* Task statement *
Please lay out everything from the line containing "Identify the click" down to the line containing "10 (428, 225)" as a JSON list of strings, one string per line and blank lines left out.

* Given data *
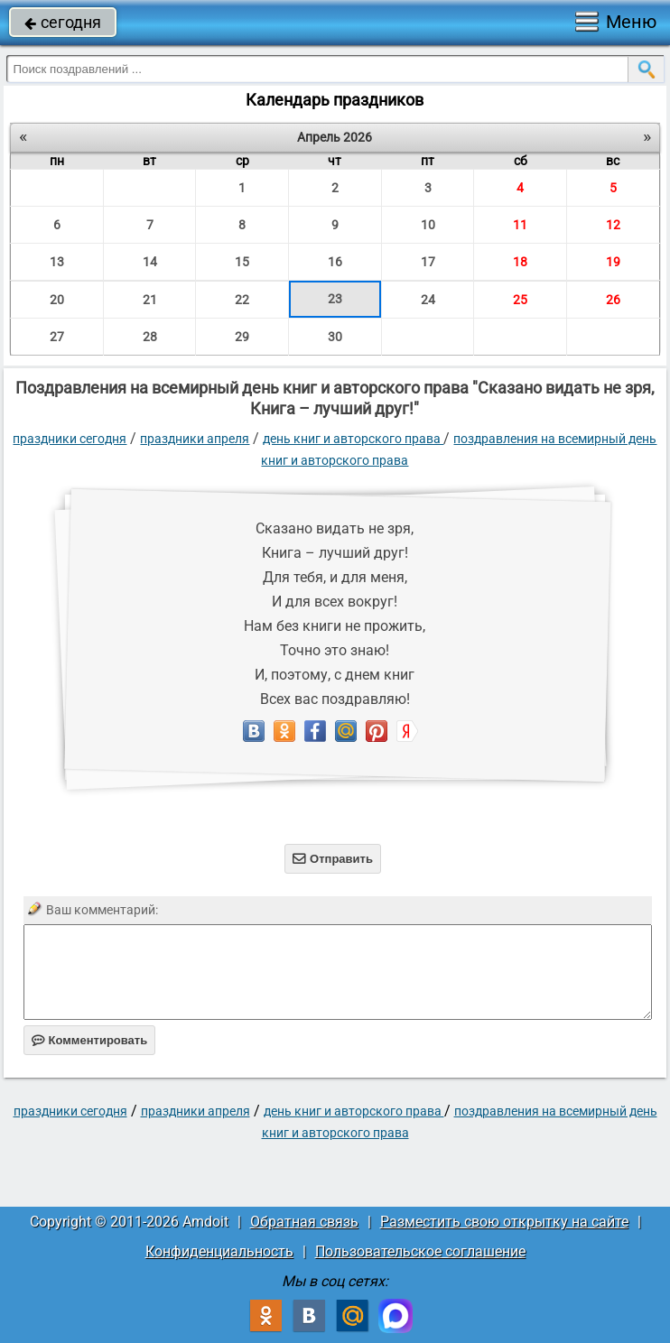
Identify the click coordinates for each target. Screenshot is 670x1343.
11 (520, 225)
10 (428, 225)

--

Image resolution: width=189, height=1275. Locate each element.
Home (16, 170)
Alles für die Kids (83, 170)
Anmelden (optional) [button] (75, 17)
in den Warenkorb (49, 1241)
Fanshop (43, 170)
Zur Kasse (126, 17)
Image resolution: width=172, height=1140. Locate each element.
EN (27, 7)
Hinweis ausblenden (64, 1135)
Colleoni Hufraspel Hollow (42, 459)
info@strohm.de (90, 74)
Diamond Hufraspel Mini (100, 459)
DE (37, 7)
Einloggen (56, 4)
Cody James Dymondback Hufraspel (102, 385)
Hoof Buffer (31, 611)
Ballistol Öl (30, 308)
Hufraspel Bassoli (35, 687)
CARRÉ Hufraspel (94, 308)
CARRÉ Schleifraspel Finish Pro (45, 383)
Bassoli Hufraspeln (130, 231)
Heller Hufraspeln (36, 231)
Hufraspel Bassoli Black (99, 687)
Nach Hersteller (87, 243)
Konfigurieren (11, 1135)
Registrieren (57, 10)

* Result of the exercise *
[
  "Identify the click coordinates for each target. Screenshot is 670x1343.",
  "11 (520, 225)",
  "10 (428, 225)"
]